BakerBaird leads national PR research
BakerBaird has led national research into the public relations profession which demands action to diversify its workforce.
The public relations industry employs nearly 100,000 people adding £16.7bn to the UK economy, but the research found it is facing a skills and recruitment shortage at the same time as being seen as out of reach by many potential recruits or simply not understood as a career by others.
The research found there is a shortfall of around 13,500 people from wider socio-economic groups (over 10% of the entire workforce) in the profession. It calls on PR companies to be more diverse in their recruitment, go into schools to target creative young people, take on more apprentices and offer more opportunities to people from diverse or disadvantaged backgounds.
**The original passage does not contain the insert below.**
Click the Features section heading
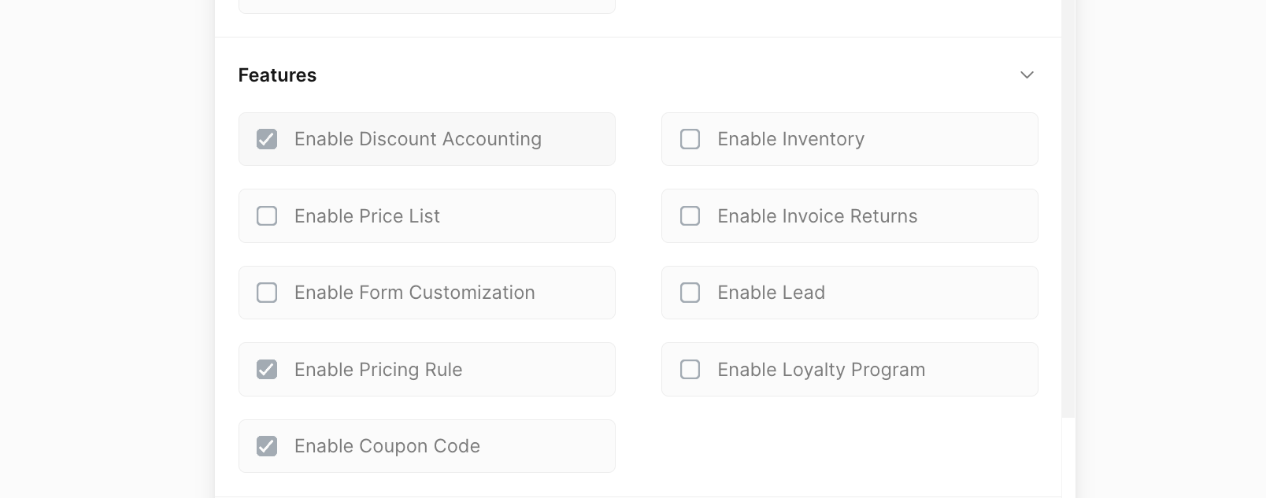 tap(277, 75)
The report, sponsored by the Chartered Institute of Public Relations (CIPR) and authored with Sheffield Hallam University has been backed by the UK2070 Commission’s Lord Kerslake who laid the foundation for ‘levelling up’ Britain.
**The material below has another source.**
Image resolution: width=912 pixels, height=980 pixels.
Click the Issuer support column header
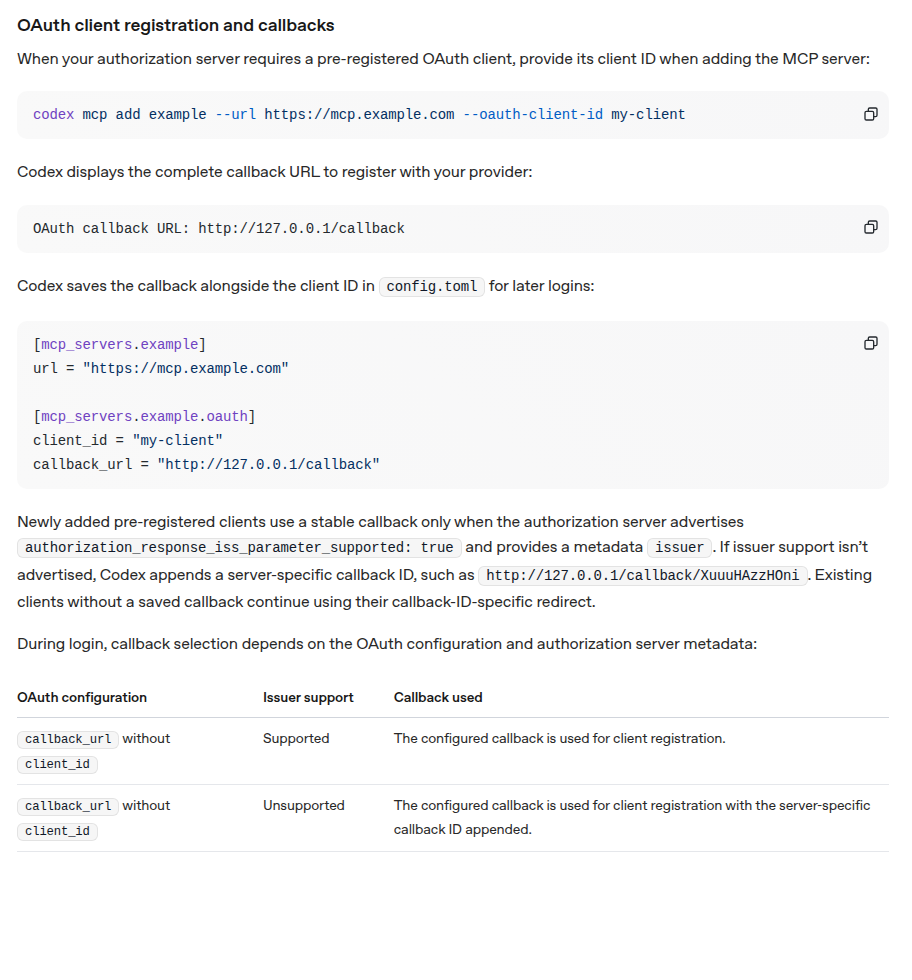coord(308,698)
Lord Kerslake, who chaired the UK2070 Commission, a ground-breaking study into the UK’s regional inequalities which anticipated the levelling-up agenda, said: “Regional inequalities are one of the greatest hurdles to opportunity, productivity and progress in our country. I hope this research sparks a debate about how the industry can do more to give people and places across the country opportunities in PR and communications and ensure the richness of UK voices are properly heard.”
Stuart Baird a director of BakerBaird Communications, who co-authored the report, said: “Ours is an industry which communicates on behalf of clients to people from all backgrounds and all places. The most effective way to do that is to ensure that those backgrounds and places have a voice in the industry’s workforce, and that means bringing in policies and practices that enable greater access to the profession from a wider range of people.”
Nottingham’s Natalie Gasson-McKinley MBE, of the Federation of Small Business said: “Public relations is one of many professions that has a skills shortage. Yet this research suggests that a more diverse approach to the background of candidates may hold the key to both solving that shortage and ensuring that the messages the industry gives out more accurately reflect all of the perspectives in the world around it.”
Elizabeth Bridgen, Principal Lecturer in Public Relations at Sheffield Hallam University, added: “Our research showed that over half of public relations students have parents who didn’t go to university and while these students are aiming high they may find that they still face barriers due to their social class or accent.
“Practitioners who recruit and promote need to understand and be aware of potential bias in the recruitment process and draw from the widest pool of applicants if the business of public relations is going to thrive.”